## ENTRIES SUPPLIED
——————
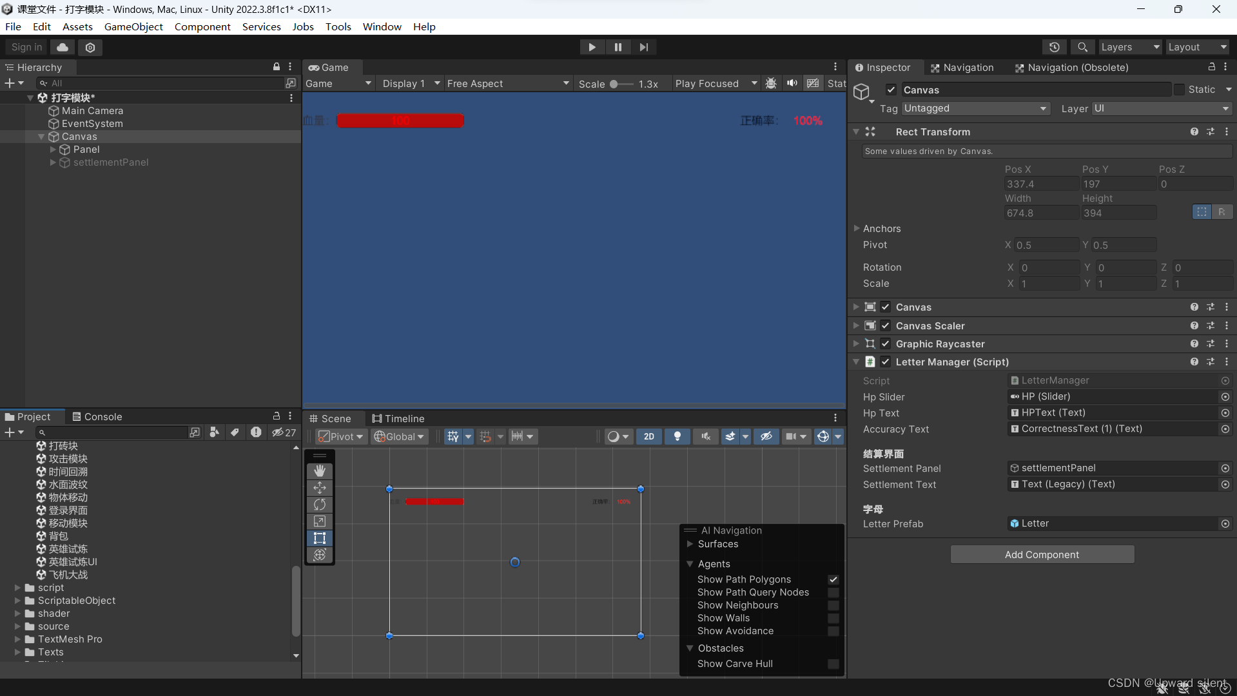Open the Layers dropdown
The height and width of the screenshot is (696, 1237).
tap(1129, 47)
——————
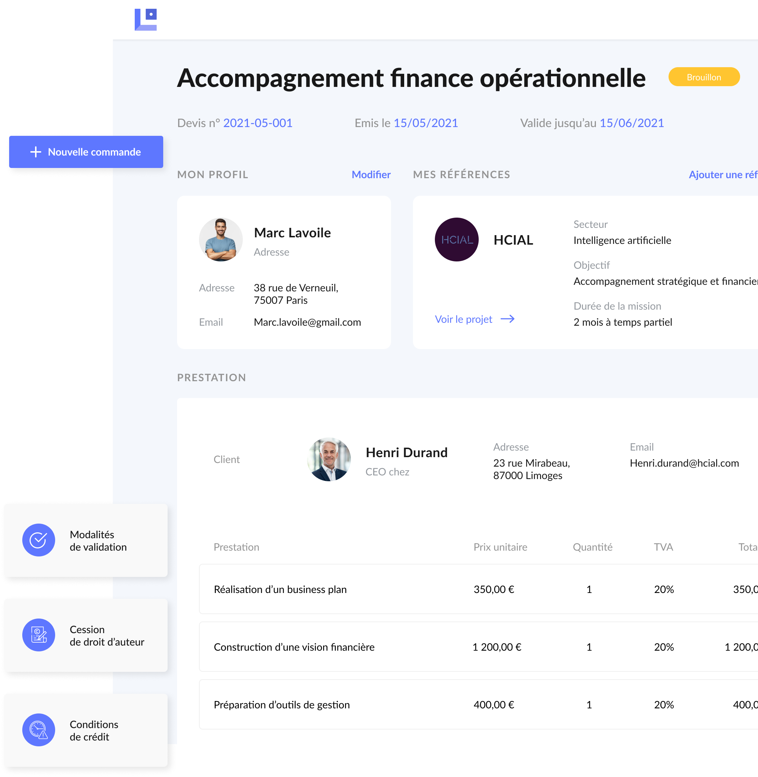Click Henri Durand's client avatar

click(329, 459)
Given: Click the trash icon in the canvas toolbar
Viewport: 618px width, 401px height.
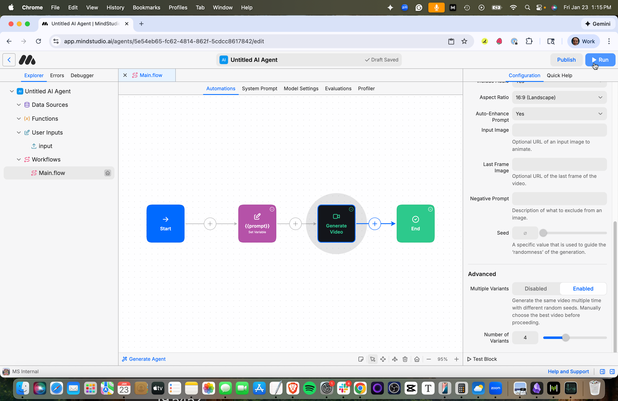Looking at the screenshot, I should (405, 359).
——————
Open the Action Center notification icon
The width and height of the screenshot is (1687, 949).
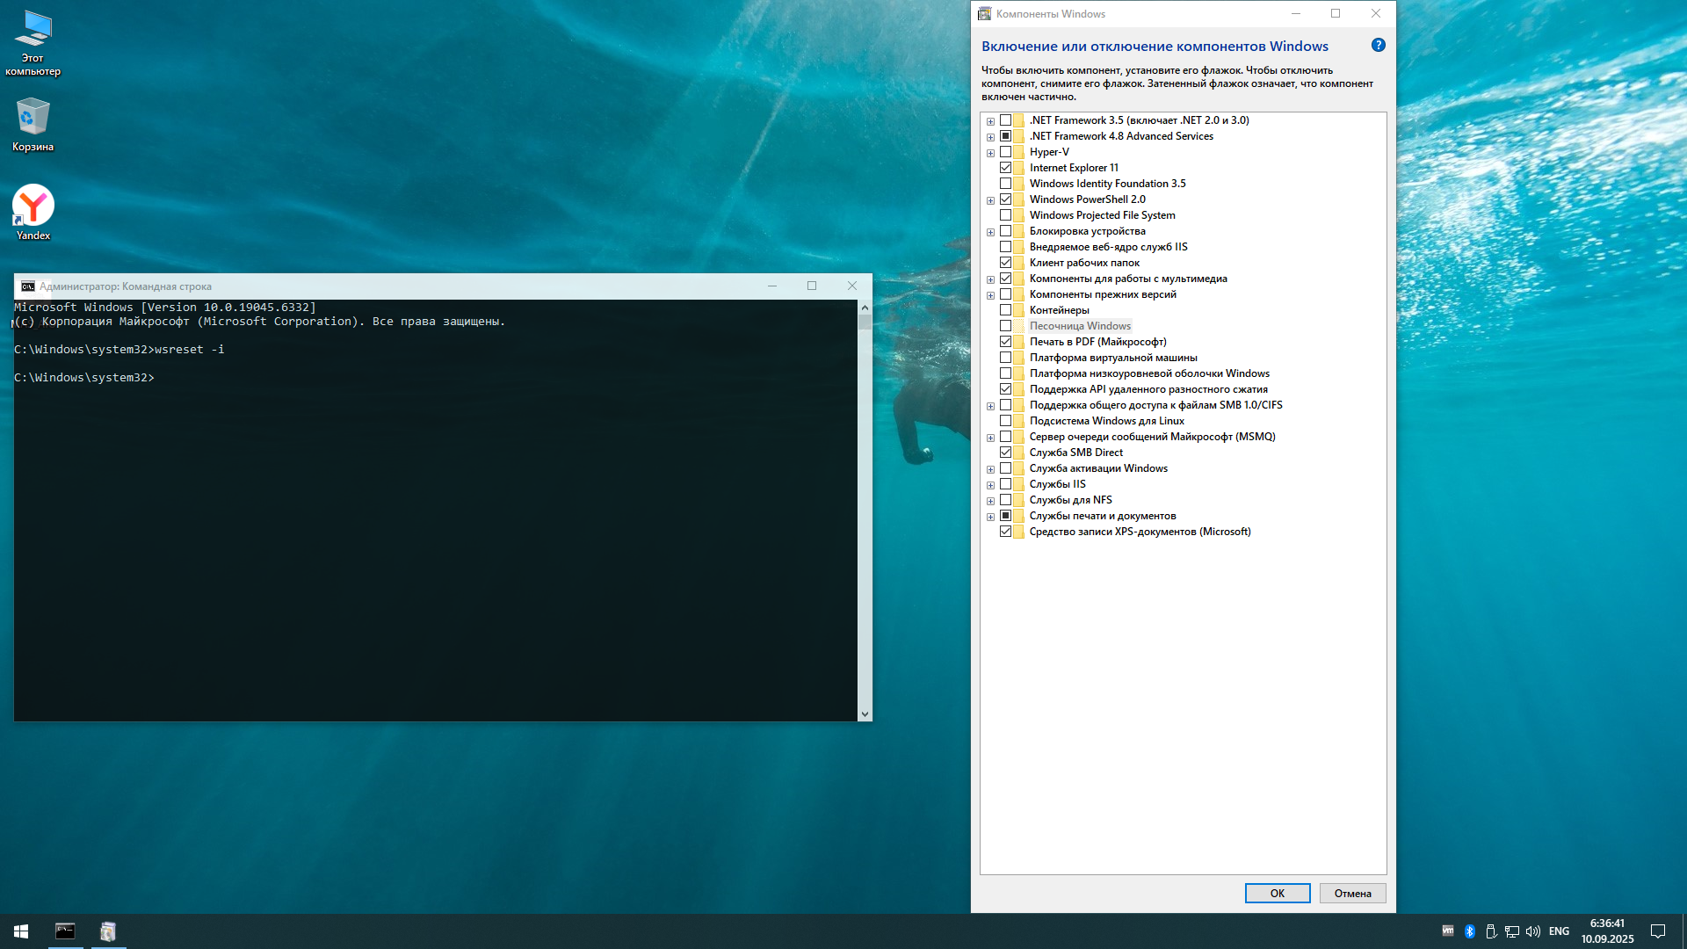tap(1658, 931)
——————
## TASK DIRECTIONS
Copy out each line of the material above that holds the word "icon".

## RESULT FOR THIS TASK
Given: Click the trash icon in the canvas toolbar
Open the Action Center notification icon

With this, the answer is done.